Monday, June 13, 2005

Emerging from Sadness

I feel like I'm swimming up towards the surface. I'm not out of the sadness, out of the shadows, but I'm getting closer.

I always had to be the one who was fine. Don't worry about me. I'm OK. It's like I was afraid the other would leave if I wasn't strong, if I wasn't perfect. I couldn't disappoint my mother -- it would hurt her to think that something she did made it hard on me. So I just kept my chin up, pushed the feelings down, and soldiered on. In a sense, I became the mother, the grown-up in the relationship.

And now, it's time to learn what it means to have feelings, not to push them down. To learn what its like to let go. To flow with it, instead of being tightly controlled. To be a whole person.

Thursday, June 02, 2005

Ever good enough?

There's a major reorganization going on in our IT area at work. Lots of management positions will be opening up. A friend of mine keeps coming by my office. He says, "You gotta apply! You'd be great" And I laugh. "Why do you laugh?" he says. "I'm serious! You be the branch head, and I'll work for you."

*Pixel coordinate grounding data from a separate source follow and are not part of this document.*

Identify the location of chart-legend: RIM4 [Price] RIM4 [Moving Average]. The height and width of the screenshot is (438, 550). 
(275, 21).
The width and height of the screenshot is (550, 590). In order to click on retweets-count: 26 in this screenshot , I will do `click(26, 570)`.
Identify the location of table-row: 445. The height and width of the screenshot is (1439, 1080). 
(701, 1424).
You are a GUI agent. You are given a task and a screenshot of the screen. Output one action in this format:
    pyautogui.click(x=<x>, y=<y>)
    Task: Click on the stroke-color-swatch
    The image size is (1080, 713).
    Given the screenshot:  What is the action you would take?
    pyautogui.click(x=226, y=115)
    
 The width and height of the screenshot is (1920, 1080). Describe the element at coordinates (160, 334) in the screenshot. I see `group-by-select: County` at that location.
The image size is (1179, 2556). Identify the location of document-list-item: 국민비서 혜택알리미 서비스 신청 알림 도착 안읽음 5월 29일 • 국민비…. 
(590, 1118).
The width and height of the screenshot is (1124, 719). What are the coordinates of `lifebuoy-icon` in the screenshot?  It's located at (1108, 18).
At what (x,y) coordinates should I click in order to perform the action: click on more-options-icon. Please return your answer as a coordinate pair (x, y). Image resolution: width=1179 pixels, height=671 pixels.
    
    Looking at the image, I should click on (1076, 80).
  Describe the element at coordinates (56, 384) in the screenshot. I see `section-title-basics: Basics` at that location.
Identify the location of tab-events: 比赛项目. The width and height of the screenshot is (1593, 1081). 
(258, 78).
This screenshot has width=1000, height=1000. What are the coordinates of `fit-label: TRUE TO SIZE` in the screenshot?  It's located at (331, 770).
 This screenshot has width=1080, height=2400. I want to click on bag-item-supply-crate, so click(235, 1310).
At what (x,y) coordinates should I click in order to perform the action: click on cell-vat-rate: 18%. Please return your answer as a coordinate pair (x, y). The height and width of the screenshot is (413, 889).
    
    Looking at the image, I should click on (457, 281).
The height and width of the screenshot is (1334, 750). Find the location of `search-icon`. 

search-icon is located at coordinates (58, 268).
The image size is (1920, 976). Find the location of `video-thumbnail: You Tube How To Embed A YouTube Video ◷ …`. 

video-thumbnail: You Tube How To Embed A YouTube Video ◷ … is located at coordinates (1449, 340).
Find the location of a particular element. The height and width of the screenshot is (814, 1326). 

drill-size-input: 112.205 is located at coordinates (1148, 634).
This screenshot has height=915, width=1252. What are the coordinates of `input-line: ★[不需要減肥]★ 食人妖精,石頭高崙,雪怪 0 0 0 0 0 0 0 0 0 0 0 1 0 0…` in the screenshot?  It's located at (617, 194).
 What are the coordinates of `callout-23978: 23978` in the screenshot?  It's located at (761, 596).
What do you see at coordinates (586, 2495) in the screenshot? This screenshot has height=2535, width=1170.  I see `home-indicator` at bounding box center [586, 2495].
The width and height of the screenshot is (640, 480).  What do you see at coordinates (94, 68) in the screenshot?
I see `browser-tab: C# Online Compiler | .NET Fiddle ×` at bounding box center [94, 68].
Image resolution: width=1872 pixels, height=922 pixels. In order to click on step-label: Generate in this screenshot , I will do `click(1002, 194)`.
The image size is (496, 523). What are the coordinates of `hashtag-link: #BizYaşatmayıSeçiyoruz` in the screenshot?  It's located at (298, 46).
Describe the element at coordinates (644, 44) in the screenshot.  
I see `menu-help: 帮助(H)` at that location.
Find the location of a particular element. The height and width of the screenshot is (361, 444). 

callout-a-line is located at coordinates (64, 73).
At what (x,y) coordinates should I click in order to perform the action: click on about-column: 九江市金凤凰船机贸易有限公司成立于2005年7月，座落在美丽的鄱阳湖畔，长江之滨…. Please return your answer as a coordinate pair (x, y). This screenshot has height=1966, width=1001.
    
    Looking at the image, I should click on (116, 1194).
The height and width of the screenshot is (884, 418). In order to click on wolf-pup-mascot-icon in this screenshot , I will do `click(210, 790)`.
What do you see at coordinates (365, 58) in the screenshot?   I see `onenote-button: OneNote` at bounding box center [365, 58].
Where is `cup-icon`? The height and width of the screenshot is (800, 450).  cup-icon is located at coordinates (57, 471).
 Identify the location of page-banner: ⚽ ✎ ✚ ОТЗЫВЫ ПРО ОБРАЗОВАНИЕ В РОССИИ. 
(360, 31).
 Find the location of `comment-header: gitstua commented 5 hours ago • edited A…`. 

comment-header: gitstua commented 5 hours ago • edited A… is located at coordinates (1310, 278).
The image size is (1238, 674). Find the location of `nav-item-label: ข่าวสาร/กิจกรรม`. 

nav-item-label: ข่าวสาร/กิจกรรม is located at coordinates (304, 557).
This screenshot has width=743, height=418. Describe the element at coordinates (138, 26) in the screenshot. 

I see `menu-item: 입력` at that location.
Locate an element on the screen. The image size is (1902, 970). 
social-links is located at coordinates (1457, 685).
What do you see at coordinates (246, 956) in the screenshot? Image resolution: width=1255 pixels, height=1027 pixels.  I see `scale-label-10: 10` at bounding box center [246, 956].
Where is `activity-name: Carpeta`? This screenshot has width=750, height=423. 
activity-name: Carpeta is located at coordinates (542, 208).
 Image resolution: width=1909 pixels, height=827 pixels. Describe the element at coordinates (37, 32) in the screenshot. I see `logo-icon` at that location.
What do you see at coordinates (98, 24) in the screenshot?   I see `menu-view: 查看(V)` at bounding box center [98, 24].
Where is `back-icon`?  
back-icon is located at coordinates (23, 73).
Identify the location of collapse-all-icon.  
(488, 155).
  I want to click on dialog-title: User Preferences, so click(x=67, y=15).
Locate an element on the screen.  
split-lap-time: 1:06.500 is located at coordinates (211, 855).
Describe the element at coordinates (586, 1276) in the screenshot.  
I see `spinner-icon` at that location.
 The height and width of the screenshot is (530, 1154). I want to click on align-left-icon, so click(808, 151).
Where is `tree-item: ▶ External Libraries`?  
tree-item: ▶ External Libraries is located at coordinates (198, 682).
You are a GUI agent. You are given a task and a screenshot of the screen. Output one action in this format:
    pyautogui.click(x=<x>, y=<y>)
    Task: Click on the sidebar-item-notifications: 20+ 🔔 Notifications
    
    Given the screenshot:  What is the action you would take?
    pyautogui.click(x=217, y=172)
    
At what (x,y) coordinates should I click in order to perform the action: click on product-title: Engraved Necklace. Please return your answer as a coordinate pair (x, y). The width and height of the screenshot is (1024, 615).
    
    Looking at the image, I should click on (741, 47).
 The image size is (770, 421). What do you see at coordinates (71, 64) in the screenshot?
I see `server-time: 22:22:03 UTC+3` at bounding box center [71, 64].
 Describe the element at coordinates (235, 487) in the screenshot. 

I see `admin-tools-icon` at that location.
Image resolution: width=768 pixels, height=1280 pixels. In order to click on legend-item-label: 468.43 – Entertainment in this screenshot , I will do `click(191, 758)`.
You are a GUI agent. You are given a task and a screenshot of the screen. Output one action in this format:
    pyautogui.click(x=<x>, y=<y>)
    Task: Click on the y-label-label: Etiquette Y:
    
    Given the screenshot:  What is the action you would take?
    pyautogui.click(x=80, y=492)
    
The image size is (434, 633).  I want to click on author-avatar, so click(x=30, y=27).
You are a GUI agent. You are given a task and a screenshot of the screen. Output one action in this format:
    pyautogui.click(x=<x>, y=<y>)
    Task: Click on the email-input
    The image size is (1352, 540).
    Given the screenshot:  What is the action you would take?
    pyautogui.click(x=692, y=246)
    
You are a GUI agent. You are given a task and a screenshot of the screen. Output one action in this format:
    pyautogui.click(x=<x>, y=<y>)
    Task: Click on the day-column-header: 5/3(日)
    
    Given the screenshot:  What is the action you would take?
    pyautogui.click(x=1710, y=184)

Why do I laugh? Because I'm uncomfortable. I say I'm not ready yet. I say I still have to learn how to budget, how to schedule. I say I don't know if I'm ready to be a supervisor. But when it comes down to it, what I'm saying is that I don't think I'm good enough. Is this true? Probably not. I read a great article that said a perfectionist defines good enough as "(What I did) + 1 ." Would I ever feel I'm ready? Would there always be something else to improve?

I was in a great leadership program last year. Scott Coady, one of the facilitators and a fabulous coach, asked me, "Where did you get the idea you had to be perfect?" I don't? You mean I can forgive myself for not being perfect? Whoah.

Striving for perfection means you're never satisfied, never happy. Something's always lacking. A search for perfectionism is a search for fault. Sounds like just the person you'd want at a party! Who wants to be around that?

The alternative is appreciation. The hard part: how do you recognize the areas for improvement, while focusing on your strengths, and those of others? How do you appreciate what you have, and see opportunity instead of flaws?